• **Directions**
Please copy the data shown below, word for word.

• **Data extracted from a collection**
+ + +

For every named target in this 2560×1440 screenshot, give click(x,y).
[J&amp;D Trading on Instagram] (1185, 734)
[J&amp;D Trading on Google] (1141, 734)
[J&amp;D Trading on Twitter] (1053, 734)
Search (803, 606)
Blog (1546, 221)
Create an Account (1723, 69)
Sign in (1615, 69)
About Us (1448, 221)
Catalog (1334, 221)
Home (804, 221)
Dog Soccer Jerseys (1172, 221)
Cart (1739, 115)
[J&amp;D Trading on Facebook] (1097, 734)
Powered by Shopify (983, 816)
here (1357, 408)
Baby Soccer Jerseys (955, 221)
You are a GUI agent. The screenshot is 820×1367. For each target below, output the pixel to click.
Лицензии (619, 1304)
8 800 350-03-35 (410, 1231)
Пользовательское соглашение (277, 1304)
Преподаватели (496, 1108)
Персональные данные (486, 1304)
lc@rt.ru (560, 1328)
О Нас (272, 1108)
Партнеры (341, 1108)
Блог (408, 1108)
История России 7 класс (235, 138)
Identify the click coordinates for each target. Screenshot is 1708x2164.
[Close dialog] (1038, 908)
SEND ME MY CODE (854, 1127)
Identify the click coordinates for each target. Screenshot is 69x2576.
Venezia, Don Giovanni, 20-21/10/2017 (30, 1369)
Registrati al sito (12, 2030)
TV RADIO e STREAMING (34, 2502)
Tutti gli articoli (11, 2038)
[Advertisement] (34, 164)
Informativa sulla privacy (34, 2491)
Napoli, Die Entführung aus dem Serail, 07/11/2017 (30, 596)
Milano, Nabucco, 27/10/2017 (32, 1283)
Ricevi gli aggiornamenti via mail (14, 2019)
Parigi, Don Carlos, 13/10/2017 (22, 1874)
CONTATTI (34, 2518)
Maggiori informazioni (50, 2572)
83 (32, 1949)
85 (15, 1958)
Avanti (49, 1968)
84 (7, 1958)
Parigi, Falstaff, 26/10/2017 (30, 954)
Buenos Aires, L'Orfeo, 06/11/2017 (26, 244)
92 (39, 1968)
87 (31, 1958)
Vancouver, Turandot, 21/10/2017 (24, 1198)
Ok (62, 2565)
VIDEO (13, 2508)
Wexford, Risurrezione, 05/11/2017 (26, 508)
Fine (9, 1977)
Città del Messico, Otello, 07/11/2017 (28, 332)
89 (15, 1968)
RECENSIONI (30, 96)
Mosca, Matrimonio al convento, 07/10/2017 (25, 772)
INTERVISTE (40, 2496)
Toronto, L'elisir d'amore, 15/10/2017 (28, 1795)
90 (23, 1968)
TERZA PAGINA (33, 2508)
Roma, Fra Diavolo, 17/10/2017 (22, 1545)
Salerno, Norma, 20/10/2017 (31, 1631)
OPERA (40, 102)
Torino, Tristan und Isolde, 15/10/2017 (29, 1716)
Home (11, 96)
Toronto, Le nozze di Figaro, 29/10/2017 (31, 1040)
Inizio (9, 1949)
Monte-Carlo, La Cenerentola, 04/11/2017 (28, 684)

+ + +

• **Exercise output**
For every named target in this 2560×1440 screenshot, give click(x,y).
[J&amp;D Trading on Instagram] (1185, 734)
[J&amp;D Trading on Google] (1141, 734)
[J&amp;D Trading on Twitter] (1053, 734)
Search (803, 606)
Blog (1546, 221)
Create an Account (1723, 69)
Sign in (1615, 69)
About Us (1448, 221)
Catalog (1334, 221)
Home (804, 221)
Dog Soccer Jerseys (1172, 221)
Cart (1739, 115)
[J&amp;D Trading on Facebook] (1097, 734)
Powered by Shopify (983, 816)
here (1357, 408)
Baby Soccer Jerseys (955, 221)
You are a GUI agent. The screenshot is 820×1367. For each target below, output the pixel to click.
Лицензии (619, 1304)
8 800 350-03-35 (410, 1231)
Пользовательское соглашение (277, 1304)
Преподаватели (496, 1108)
Персональные данные (486, 1304)
lc@rt.ru (560, 1328)
О Нас (272, 1108)
Партнеры (341, 1108)
Блог (408, 1108)
История России 7 класс (235, 138)
Identify the click coordinates for each target. Screenshot is 1708x2164.
[Close dialog] (1038, 908)
SEND ME MY CODE (854, 1127)
Identify the click coordinates for each target. Screenshot is 69x2576.
Venezia, Don Giovanni, 20-21/10/2017 (30, 1369)
Registrati al sito (12, 2030)
TV RADIO e STREAMING (34, 2502)
Tutti gli articoli (11, 2038)
[Advertisement] (34, 164)
Informativa sulla privacy (34, 2491)
Napoli, Die Entführung aus dem Serail, 07/11/2017 (30, 596)
Milano, Nabucco, 27/10/2017 (32, 1283)
Ricevi gli aggiornamenti via mail (14, 2019)
Parigi, Don Carlos, 13/10/2017 (22, 1874)
CONTATTI (34, 2518)
Maggiori informazioni (50, 2572)
83 (32, 1949)
85 (15, 1958)
Avanti (49, 1968)
84 (7, 1958)
Parigi, Falstaff, 26/10/2017 (30, 954)
Buenos Aires, L'Orfeo, 06/11/2017 (26, 244)
92 (39, 1968)
87 (31, 1958)
Vancouver, Turandot, 21/10/2017 (24, 1198)
Ok (62, 2565)
VIDEO (13, 2508)
Wexford, Risurrezione, 05/11/2017 (26, 508)
Fine (9, 1977)
Città del Messico, Otello, 07/11/2017 (28, 332)
89 (15, 1968)
RECENSIONI (30, 96)
Mosca, Matrimonio al convento, 07/10/2017 (25, 772)
INTERVISTE (40, 2496)
Toronto, L'elisir d'amore, 15/10/2017 (28, 1795)
90 (23, 1968)
TERZA PAGINA (33, 2508)
Roma, Fra Diavolo, 17/10/2017 (22, 1545)
Salerno, Norma, 20/10/2017 (31, 1631)
OPERA (40, 102)
Torino, Tristan und Isolde, 15/10/2017 (29, 1716)
Home (11, 96)
Toronto, Le nozze di Figaro, 29/10/2017 (31, 1040)
Inizio (9, 1949)
Monte-Carlo, La Cenerentola, 04/11/2017 (28, 684)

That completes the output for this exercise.